I have been trying to load a html file in a webview in a android activity and it seems that the html file is sending a exception …
Unexpected End of output…
Screen Shot of Maxed HTML File Retrieved from Android
36.0 KB (36,864 bytes) html file
I will check file and get back more code…
05-23 05:34:57.113: INFO/ActivityManager(60): Displayed gov.cdc.fluweekly/.WelcomeActivity: +2s511ms
05-23 05:34:58.135: ERROR/Web Console(347): SyntaxError: Parse error at file:///data/data/gov.cdc.fluweekly/files/flureport.html:28
05-23 05:36:04.018: INFO/InputReader(60): Device reconfigured: id=0x0, name=qwerty2, display size is now 480x800
05-23 05:36:04.018: WARN/InputReader(60): Touch device did not report support for X or Y axis!
** Edit **
Just found a error in my html automation.. checking…

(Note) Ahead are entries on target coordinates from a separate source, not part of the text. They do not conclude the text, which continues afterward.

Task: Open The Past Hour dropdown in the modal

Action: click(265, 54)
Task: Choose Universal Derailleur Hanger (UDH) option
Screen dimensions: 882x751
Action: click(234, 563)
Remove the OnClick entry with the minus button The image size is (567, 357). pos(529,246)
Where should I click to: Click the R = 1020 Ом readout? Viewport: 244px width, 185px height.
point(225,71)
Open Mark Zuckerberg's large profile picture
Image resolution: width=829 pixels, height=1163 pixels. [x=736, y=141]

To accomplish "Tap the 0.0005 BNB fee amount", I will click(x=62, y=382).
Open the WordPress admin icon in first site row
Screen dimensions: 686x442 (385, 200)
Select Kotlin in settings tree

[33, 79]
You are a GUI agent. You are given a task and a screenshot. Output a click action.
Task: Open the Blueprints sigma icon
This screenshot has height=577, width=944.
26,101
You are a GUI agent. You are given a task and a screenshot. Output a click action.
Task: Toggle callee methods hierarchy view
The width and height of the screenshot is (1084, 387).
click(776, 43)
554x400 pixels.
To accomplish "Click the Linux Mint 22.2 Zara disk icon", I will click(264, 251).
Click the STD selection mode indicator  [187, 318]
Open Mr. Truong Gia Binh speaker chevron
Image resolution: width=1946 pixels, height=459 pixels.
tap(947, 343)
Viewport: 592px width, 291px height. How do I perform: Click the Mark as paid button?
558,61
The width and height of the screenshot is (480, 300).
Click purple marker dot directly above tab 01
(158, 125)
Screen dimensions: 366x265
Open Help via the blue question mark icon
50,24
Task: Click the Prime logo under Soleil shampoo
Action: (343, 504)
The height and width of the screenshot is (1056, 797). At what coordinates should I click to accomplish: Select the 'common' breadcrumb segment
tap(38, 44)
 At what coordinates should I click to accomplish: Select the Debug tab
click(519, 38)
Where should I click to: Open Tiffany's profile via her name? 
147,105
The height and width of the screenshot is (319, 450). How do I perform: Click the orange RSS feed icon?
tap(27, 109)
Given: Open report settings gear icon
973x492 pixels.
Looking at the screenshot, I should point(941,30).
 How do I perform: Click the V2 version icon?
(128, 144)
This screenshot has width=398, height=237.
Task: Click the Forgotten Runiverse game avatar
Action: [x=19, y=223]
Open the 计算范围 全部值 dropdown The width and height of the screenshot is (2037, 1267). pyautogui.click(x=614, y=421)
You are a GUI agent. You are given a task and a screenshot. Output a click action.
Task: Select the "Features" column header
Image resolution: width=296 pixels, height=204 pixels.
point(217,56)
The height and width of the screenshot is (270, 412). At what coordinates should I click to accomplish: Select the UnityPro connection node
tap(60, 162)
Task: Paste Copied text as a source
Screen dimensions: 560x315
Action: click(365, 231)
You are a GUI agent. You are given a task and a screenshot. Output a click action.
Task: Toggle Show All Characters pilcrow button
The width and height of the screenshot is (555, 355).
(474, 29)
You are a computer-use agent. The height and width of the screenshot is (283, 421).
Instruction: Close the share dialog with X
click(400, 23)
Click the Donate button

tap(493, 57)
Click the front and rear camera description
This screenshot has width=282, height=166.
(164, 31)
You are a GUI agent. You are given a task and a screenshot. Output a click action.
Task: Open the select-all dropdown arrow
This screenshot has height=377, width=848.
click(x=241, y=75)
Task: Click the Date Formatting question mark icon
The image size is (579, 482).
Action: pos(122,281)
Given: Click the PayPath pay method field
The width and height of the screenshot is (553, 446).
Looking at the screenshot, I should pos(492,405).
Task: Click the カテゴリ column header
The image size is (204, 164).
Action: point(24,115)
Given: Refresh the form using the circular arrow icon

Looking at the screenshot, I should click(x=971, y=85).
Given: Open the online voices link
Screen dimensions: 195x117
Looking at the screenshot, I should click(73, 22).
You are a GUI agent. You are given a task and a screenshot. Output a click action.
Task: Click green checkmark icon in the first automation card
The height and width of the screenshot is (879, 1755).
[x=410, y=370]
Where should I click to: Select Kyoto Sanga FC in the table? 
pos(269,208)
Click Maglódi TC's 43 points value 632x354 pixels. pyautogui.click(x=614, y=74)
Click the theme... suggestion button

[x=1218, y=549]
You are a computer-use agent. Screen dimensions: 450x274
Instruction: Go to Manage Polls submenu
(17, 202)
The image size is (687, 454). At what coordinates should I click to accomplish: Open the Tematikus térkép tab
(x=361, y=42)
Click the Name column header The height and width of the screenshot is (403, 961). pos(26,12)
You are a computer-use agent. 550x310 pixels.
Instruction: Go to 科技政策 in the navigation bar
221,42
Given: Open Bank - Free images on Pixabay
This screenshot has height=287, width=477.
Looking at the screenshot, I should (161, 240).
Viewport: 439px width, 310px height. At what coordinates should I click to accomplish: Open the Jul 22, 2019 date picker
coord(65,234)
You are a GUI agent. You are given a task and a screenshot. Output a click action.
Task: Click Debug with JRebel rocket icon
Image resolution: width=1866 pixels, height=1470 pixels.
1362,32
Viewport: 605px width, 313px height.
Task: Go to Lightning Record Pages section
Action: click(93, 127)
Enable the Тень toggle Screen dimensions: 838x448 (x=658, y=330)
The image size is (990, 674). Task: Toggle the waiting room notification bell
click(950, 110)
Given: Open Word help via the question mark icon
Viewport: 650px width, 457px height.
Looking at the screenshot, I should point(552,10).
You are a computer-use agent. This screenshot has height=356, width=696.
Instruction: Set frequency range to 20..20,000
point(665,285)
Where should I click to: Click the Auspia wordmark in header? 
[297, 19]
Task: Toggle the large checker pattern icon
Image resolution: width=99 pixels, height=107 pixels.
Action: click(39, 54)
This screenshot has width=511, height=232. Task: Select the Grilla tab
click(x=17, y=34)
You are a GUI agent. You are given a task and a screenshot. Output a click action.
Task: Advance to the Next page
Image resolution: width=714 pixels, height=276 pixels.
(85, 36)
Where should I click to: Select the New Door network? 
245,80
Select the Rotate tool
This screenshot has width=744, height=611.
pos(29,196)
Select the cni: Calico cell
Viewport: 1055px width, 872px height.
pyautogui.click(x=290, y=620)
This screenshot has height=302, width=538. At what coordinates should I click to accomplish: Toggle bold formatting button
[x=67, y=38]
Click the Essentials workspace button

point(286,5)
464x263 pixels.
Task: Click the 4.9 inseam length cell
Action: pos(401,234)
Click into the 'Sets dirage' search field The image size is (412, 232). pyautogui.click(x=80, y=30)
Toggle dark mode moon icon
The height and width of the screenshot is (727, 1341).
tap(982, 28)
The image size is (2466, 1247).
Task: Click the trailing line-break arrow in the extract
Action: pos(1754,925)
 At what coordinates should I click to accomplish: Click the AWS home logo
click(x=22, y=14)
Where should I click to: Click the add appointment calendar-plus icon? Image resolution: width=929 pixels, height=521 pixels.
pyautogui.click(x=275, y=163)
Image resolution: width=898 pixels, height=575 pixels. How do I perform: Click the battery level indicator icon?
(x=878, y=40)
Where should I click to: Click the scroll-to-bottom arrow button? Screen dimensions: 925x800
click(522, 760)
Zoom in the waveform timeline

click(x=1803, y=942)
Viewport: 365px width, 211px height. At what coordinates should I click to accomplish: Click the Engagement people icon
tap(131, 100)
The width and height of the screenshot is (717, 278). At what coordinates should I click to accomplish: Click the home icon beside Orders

Extracted from html file…. could be causing parse error.
'rgba(179,152,84,0.5)'],];var scatter1 =
Extra comma…. I am hoping it is my extra comma and not a filesize limitation…
Seems the html data is fully loading into the Webview though… I have a embedded data object variable that I have a comma at the end of the array list of scatter plots.
Funny how a little Html parse exception can halt everything quick like…
here is the issue though.. not the comma..
osw.write("scatter1.Set('chart.title.yaxis', 'State Infection Level');\n");
osw.write("if (!RGraph.isIE8()) {\n");
osw.write("scatter1.Set('chart.zoom.factor', 2);\n");
osw.write("scatter1.Set('chart.zoom.mode', 'area');\n");
osw.write(" }\n");
osw.write("scatter1.Draw();\n");
Log.v("MainActivity", "refreshstats 12");
where I am writing html data on the fly to the android’s file storage I did not append the \n and many parse issues went bye bye…
false alarm on the max file size on the html file…
All good though…. I asked the question too early and didn’t see the “SyntaxError” I was overly concerned with the file name size being so precise that I thought that perhaps it could of been a limitation of the system.. thank god it was just a Data block string builder error.
While your issue may be other than what you’re asking, the answer your question is
Entirely dependant on the phone.
In terms of browser capabilities, each version of Android has four variations (two different JavaScript engines, two different “other” feature sets) and on top of that since the worst Android phones are only slightly better than worn shoes and the others could crunch the numbers for launching a shuttle into orbit you should go with as little markup as possible.
If you really need to load a lot of stuff, make sure that especially the DOM of the loaded content is as simple possible since the complexity of DOM takes resources at almost an exponential rate.